## [Supplied text]
The meetings went on and their minutes piled up. However, one important change had taken place: in the encounters in the daang [forest] the police had come across the sophisticated firepower of the gangs. In a meeting of March 28 at Delhi, a demand for increased firepower was made, and consequently 600 S L Rs [self-loading rifles], 150 light machine-guns, 20 mortar launchers and ammunition valued at forty lakh rupees [i.e. Rs 4,000,000] was sanctioned for the Madhya Pradesh police. Binoculas, V H F sets and vehicles were obtained from various paramilitary organizations.
In April 1981 the Madhya Pradesh government promulgated the Anti-Dacoity Ordinance, giving sweeping powers to the police to arrest harbourers and informers on mere suspicion. The ordinance allowed for seizure of property and imprisonment for a period of four months without bail and sentences of ten years for the harbourers….

## [Dataset extract]
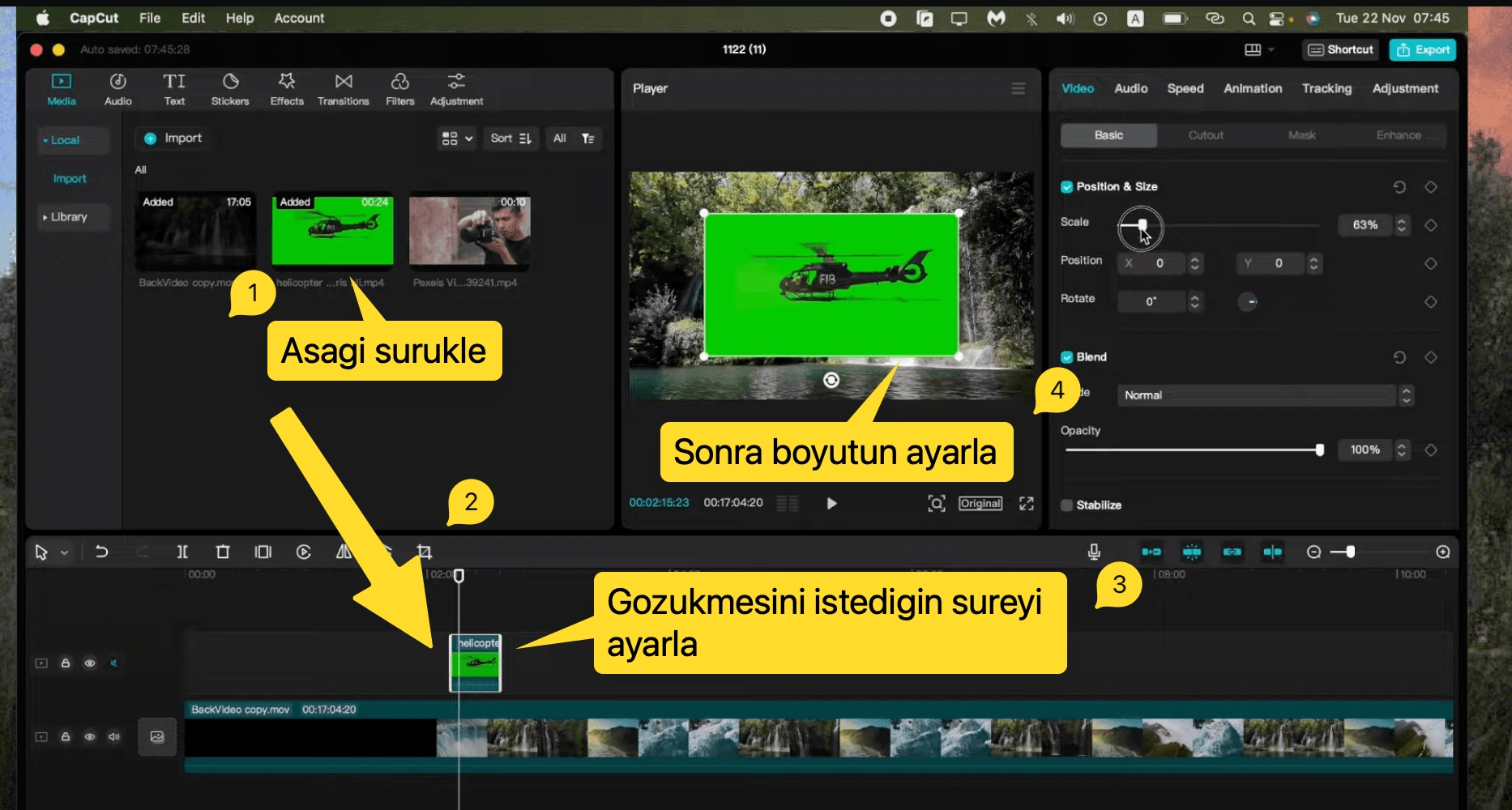Disable the Blend checkbox

point(1067,357)
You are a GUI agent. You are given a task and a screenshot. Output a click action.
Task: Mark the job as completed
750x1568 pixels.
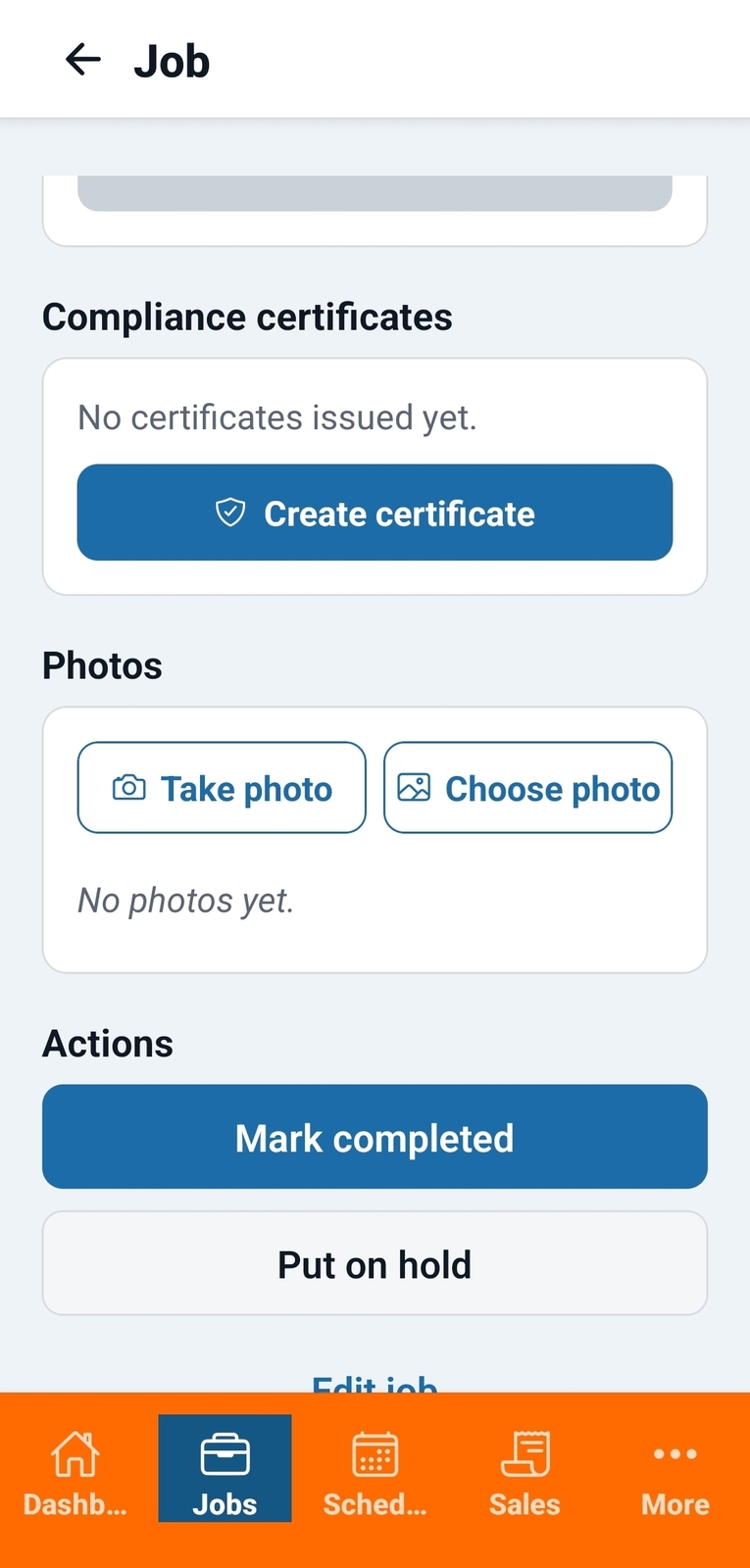[x=375, y=1137]
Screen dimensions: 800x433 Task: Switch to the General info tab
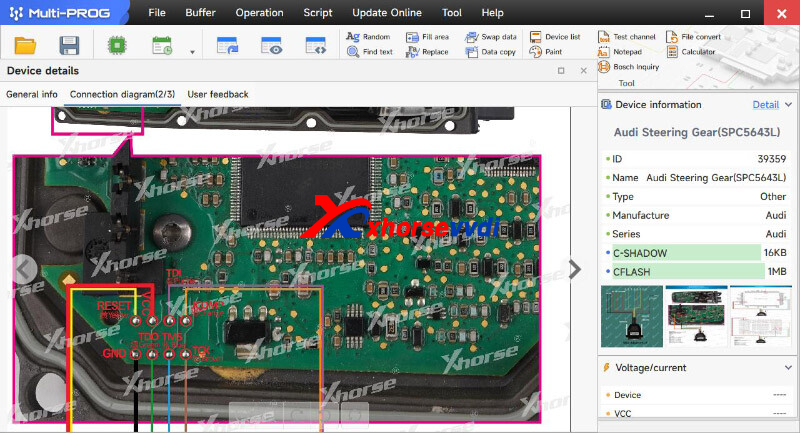[x=32, y=94]
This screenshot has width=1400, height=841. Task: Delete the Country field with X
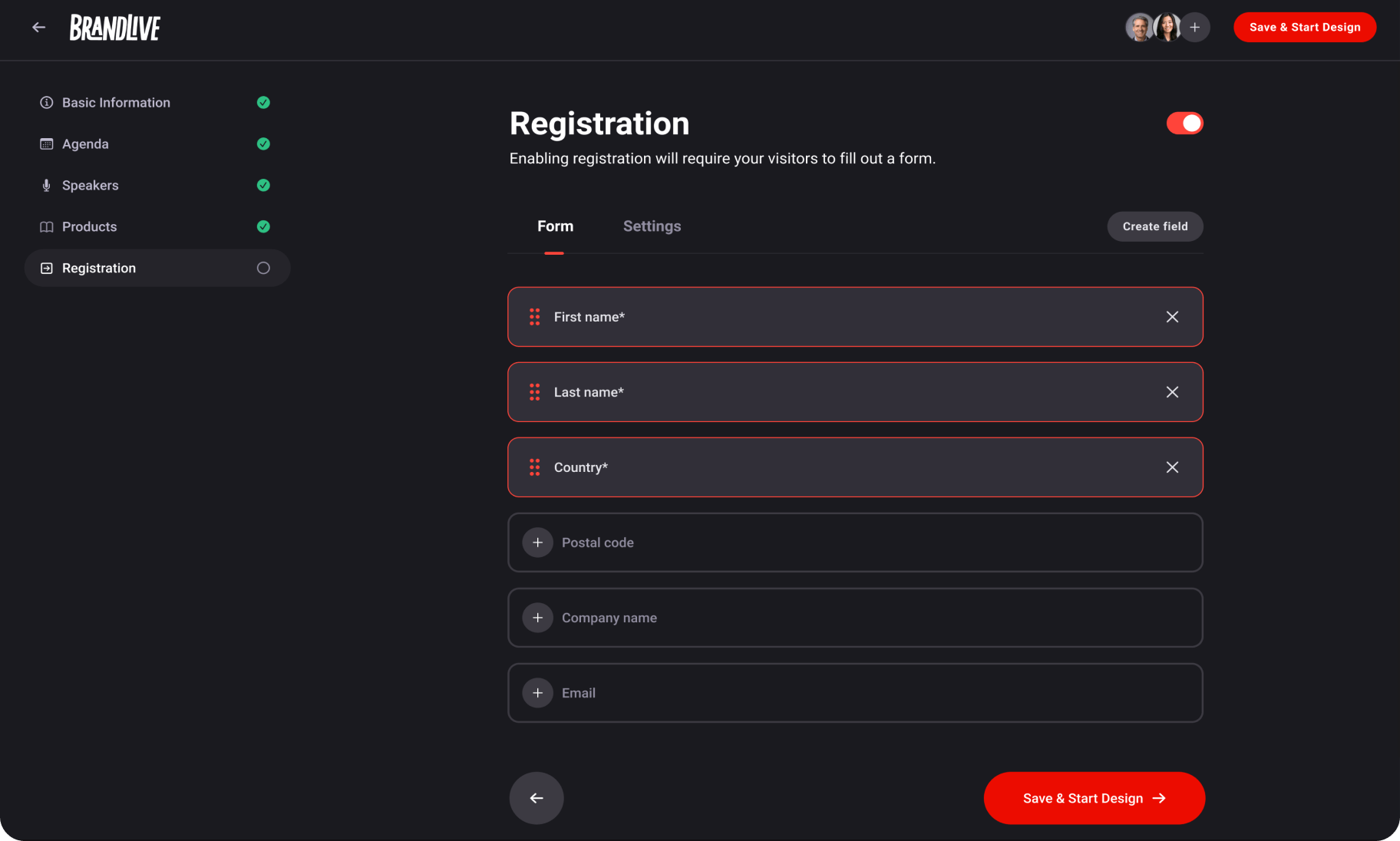(1172, 467)
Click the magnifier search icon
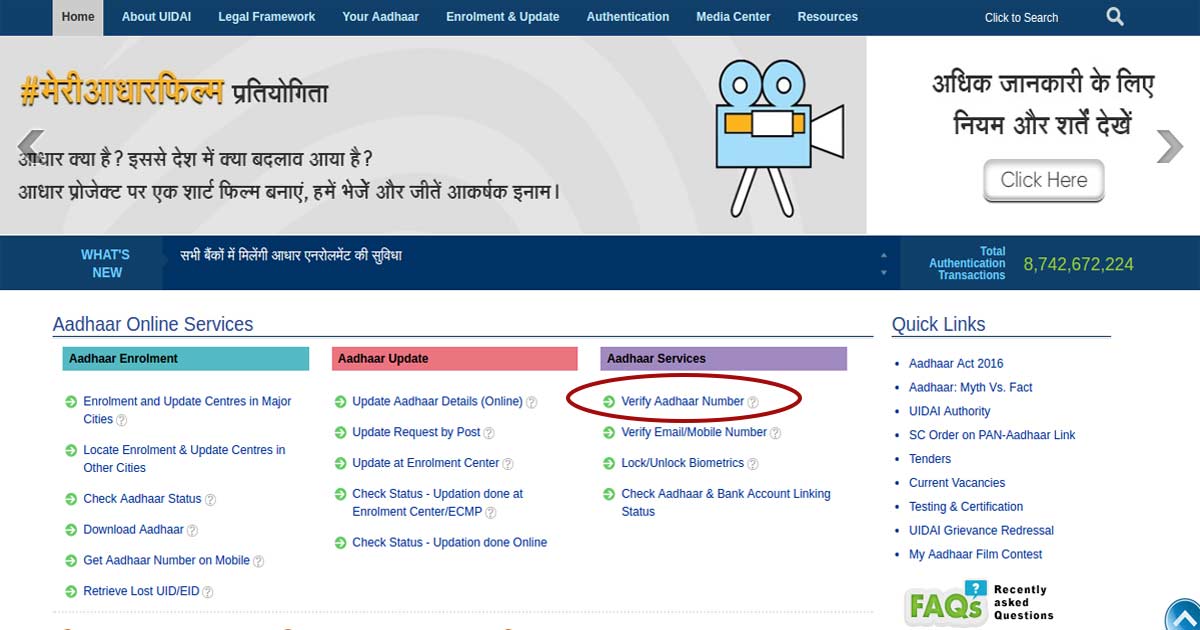 [x=1115, y=17]
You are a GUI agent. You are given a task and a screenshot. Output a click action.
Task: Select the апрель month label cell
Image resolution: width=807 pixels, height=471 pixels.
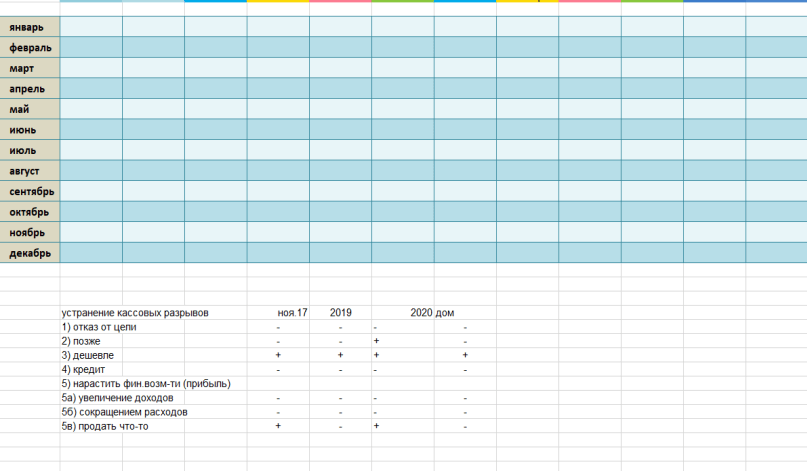point(30,89)
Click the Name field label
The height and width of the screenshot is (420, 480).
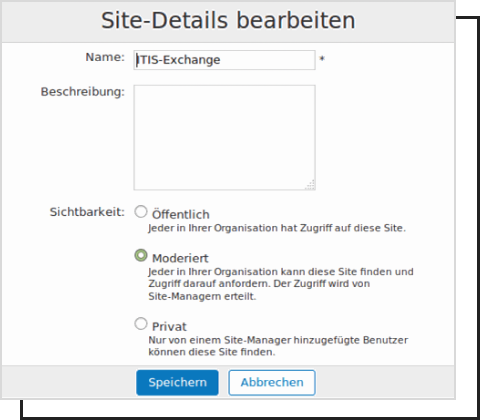point(105,57)
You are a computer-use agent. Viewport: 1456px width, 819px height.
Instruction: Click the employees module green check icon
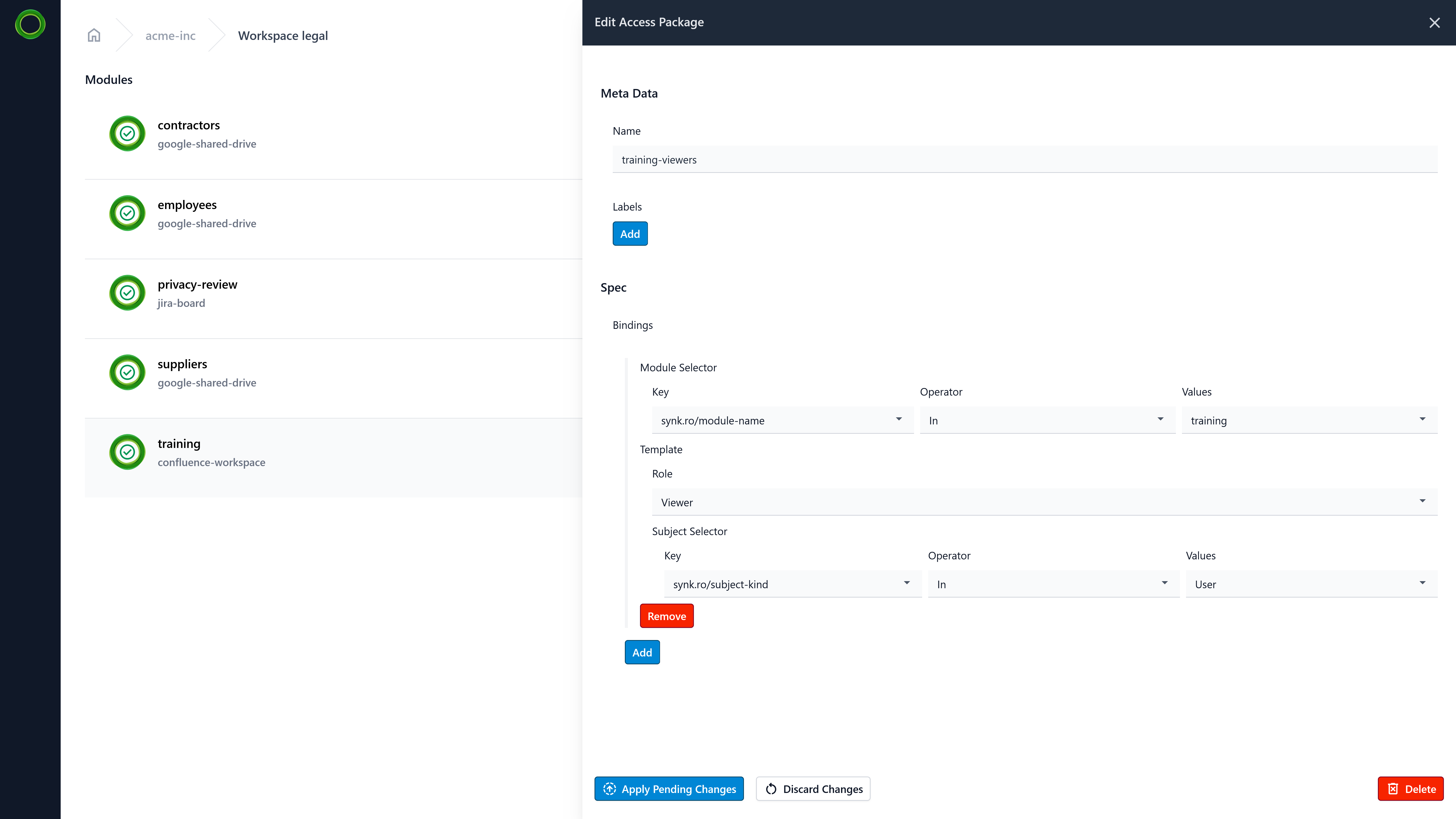point(127,213)
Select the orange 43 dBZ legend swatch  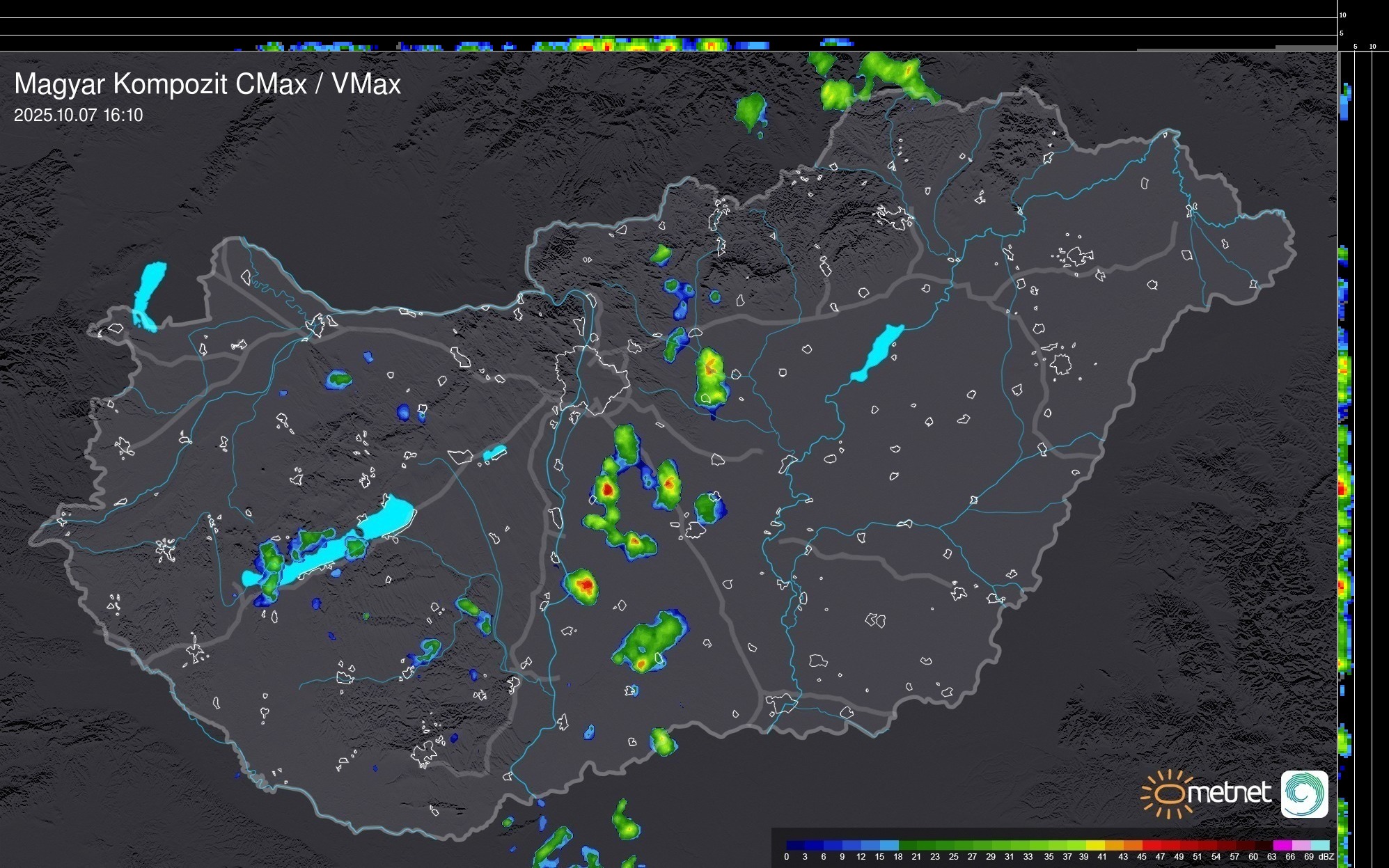pyautogui.click(x=1132, y=845)
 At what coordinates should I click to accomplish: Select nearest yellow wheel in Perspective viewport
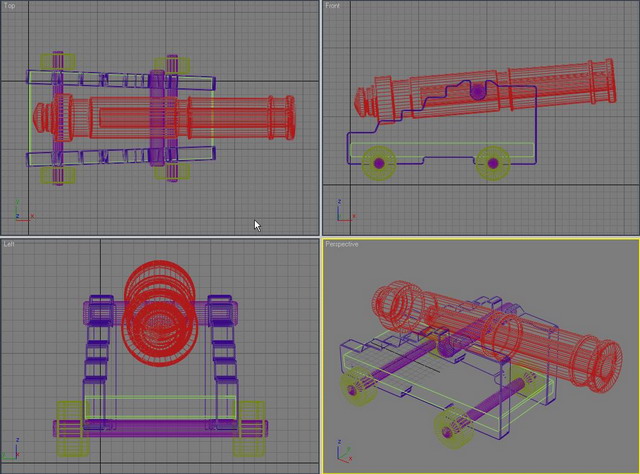click(x=454, y=429)
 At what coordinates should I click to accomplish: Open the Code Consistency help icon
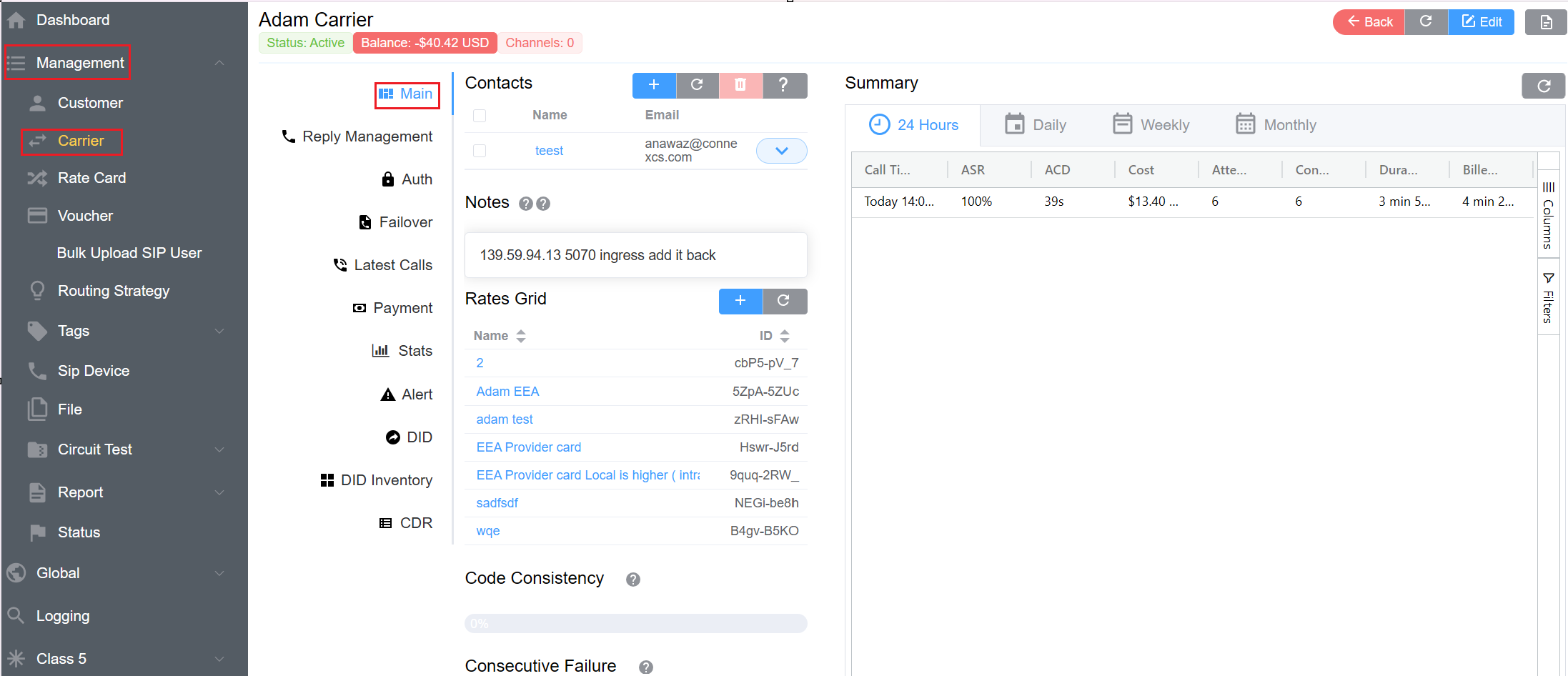[632, 580]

## [Directions]
1. Answer these questions from the text on police action against dacoits:
(a) On what date was the meeting at Delhi where increased firepower was demanded?
(b) How many light machine-guns were sanctioned for the Madhya Pradesh police?
(c) In what month and year did the Madhya Pradesh government promulgate the Anti-Dacoity Ordinance?
2. Rewrite part of the text on police action against dacoits, replacing "harbourers" with "protectors" throughout. Begin at the words "In April 1981" and stop after "for the harbourers….".

## [Solutions by task]
1.
(a) March 28
(b) 150
(c) April 1981

2.
In April 1981 the Madhya Pradesh government promulgated the Anti-Dacoity Ordinance, giving sweeping powers to the police to arrest protectors and informers on mere suspicion. The ordinance allowed for seizure of property and imprisonment for a period of four months without bail and sentences of ten years for the protectors….